Your task: Among the records that follow, set down only the lines from the one containing "Open Ewan McGregor's profile avatar" to the one containing "Given: Expand the Accessories dropdown menu", both included, exactly.

[Data supplied Boundary: Start]

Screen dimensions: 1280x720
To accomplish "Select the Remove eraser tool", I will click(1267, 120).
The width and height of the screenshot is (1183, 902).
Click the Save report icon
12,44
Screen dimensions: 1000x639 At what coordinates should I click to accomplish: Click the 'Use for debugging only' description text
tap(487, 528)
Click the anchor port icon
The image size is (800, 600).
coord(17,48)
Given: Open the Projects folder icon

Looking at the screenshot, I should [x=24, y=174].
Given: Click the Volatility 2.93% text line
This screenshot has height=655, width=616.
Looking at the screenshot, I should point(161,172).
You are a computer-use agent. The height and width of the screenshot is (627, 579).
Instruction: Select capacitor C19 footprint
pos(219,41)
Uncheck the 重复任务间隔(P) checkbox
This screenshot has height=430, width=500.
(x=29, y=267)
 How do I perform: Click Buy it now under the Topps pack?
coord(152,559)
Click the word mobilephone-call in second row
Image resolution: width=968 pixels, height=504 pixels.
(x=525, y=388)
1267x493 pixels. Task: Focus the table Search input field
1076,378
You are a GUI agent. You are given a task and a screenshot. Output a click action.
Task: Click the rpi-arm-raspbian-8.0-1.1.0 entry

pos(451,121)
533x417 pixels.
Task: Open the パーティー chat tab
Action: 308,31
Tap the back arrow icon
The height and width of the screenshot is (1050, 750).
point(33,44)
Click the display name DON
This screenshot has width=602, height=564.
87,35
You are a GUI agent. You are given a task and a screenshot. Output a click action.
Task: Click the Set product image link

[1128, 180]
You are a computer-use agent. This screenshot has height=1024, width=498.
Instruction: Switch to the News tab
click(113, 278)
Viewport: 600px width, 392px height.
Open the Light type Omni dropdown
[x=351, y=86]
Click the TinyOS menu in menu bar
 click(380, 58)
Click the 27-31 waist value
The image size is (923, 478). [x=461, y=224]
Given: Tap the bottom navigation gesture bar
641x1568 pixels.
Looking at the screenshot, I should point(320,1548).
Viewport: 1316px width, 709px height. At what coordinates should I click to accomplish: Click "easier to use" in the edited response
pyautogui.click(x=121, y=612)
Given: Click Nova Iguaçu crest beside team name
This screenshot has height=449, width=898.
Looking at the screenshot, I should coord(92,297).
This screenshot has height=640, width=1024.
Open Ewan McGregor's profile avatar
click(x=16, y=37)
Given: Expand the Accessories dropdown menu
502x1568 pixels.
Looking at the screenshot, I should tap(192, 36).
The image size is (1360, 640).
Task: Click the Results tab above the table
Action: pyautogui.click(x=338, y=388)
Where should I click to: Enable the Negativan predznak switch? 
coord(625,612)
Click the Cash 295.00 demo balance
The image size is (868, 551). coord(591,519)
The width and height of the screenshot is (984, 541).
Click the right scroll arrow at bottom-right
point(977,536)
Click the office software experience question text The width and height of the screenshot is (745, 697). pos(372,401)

[Data supplied Boundary: End]

Task output:
Open Ewan McGregor's profile avatar
click(x=16, y=37)
Given: Expand the Accessories dropdown menu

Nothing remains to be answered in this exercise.